EXERCISE TASK: Edit the rows below, replacing every "Locate" with "Find" and leaving all else the same.

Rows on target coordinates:
-=-=-=-=-

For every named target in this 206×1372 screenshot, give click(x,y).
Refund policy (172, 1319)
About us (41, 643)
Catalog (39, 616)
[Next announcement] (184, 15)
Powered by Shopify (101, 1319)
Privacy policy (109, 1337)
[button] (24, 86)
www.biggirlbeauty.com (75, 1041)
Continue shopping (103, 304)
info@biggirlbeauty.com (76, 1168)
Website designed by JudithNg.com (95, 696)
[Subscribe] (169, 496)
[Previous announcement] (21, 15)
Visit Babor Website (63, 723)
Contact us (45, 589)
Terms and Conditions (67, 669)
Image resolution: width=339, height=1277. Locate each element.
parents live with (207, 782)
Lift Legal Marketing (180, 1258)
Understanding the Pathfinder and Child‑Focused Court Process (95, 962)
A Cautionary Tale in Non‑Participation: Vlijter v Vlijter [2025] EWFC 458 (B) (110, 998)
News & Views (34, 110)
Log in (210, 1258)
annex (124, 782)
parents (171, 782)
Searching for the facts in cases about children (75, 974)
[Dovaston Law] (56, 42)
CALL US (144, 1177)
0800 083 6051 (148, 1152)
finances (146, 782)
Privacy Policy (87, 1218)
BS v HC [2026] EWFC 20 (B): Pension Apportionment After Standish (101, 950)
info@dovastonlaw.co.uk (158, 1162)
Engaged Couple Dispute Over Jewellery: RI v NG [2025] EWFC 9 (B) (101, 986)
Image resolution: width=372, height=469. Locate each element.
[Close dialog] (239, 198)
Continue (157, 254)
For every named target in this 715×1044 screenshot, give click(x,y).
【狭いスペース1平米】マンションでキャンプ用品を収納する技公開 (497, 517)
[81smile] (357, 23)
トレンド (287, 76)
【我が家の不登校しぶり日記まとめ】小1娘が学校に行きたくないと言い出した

-=-=-=-=-

TASK RESULT:
For every named target in this 206×1372 screenshot, give click(x,y).
Refund policy (172, 1319)
About us (41, 643)
Catalog (39, 616)
[Next announcement] (184, 15)
Powered by Shopify (101, 1319)
Privacy policy (109, 1337)
[button] (24, 86)
www.biggirlbeauty.com (75, 1041)
Continue shopping (103, 304)
info@biggirlbeauty.com (76, 1168)
Website designed by JudithNg.com (95, 696)
[Subscribe] (169, 496)
[Previous announcement] (21, 15)
Visit Babor Website (63, 723)
Contact us (45, 589)
Terms and Conditions (67, 669)
Image resolution: width=339, height=1277. Find each element.
parents live with (207, 782)
Lift Legal Marketing (180, 1258)
Understanding the Pathfinder and Child‑Focused Court Process (95, 962)
A Cautionary Tale in Non‑Participation: Vlijter v Vlijter [2025] EWFC 458 (B) (110, 998)
News & Views (34, 110)
Log in (210, 1258)
annex (124, 782)
parents (171, 782)
Searching for the facts in cases about children (75, 974)
[Dovaston Law] (56, 42)
CALL US (144, 1177)
0800 083 6051 (148, 1152)
finances (146, 782)
Privacy Policy (87, 1218)
BS v HC [2026] EWFC 20 (B): Pension Apportionment After Standish (101, 950)
info@dovastonlaw.co.uk (158, 1162)
Engaged Couple Dispute Over Jewellery: RI v NG [2025] EWFC 9 (B) (101, 986)
Image resolution: width=372, height=469. Find each element.
[Close dialog] (239, 198)
Continue (157, 254)
For every named target in this 715×1044 screenshot, give click(x,y).
【狭いスペース1平米】マンションでキャンプ用品を収納する技公開 (497, 517)
[81smile] (357, 23)
トレンド (287, 76)
【我が家の不登校しぶり日記まとめ】小1娘が学校に行きたくないと言い出した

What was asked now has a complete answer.